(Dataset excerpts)
+ + + + +
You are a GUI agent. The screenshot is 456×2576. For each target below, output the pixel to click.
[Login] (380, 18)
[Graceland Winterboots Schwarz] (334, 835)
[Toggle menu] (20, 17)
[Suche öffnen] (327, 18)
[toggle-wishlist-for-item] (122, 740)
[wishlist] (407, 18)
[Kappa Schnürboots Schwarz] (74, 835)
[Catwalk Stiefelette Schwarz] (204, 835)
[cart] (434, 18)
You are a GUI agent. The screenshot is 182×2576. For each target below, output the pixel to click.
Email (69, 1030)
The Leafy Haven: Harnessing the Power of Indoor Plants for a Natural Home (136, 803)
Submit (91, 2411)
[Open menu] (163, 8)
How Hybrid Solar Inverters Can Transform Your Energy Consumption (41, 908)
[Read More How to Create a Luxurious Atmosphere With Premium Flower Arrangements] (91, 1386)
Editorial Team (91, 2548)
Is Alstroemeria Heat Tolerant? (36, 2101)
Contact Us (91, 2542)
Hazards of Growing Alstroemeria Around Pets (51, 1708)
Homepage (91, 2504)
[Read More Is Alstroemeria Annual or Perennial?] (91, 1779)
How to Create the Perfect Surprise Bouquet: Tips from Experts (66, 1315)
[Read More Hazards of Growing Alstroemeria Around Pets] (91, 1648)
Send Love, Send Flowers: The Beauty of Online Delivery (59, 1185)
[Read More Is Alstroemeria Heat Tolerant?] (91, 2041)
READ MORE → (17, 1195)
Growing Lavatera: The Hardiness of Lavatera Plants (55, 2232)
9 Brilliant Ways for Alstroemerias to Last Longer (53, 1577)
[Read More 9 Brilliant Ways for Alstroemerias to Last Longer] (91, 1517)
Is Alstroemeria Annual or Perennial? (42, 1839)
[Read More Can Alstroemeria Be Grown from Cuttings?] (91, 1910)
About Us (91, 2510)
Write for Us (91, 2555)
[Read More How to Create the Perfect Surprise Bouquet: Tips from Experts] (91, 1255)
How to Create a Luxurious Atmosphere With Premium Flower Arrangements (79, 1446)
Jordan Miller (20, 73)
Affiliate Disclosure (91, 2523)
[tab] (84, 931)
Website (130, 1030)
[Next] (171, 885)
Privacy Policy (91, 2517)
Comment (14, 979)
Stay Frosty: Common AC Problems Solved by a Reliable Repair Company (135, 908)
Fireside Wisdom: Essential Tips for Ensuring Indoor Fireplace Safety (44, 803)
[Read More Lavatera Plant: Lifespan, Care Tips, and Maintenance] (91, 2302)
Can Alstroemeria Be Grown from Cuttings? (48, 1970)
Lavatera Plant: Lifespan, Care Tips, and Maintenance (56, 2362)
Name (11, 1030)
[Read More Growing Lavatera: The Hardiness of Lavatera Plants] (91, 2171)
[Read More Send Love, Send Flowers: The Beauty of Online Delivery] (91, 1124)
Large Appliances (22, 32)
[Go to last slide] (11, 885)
+ + + + +
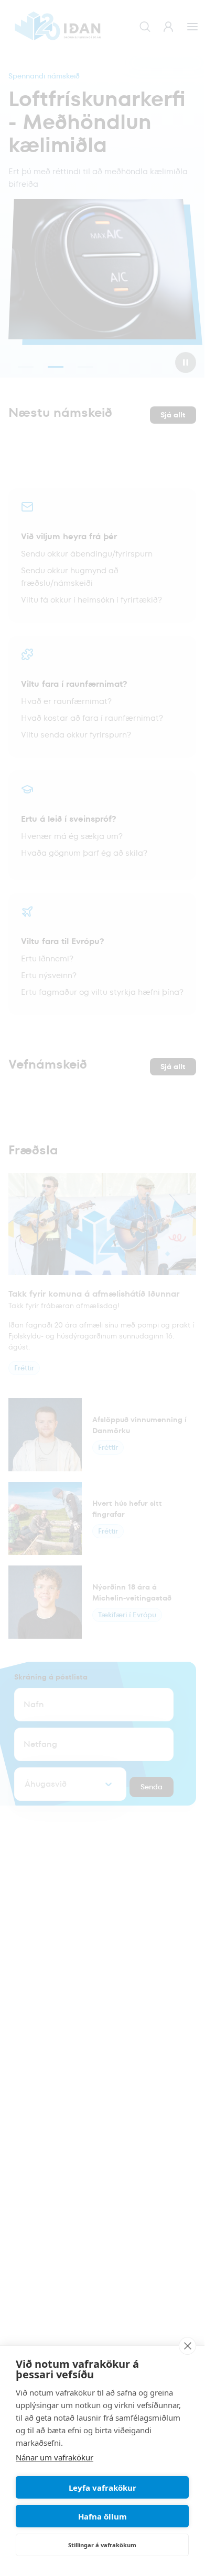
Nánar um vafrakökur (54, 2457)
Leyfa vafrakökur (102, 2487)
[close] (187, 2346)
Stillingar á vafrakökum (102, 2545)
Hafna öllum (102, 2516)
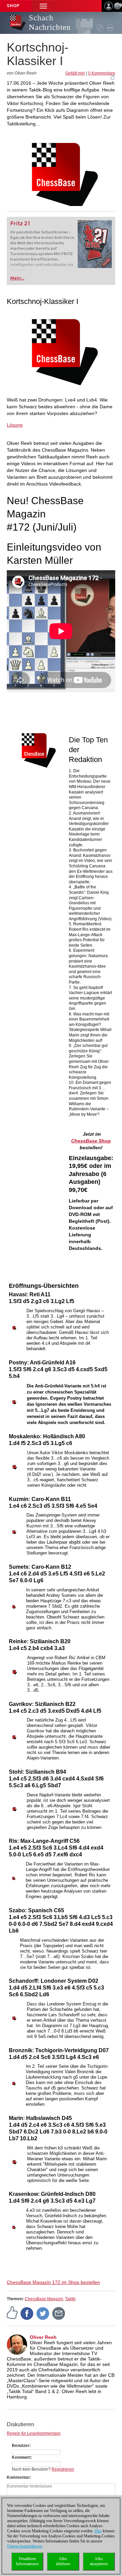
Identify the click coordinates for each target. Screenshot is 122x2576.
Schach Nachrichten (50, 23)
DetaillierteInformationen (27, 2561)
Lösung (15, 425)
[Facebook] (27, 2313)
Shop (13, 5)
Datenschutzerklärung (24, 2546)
+ + + + +
INSTRUCTIONS FOR THE TASK >>
Note how many lines of the entries contain the string "Maintenance", then give that number by itself.

RESPONSE AREA >>
2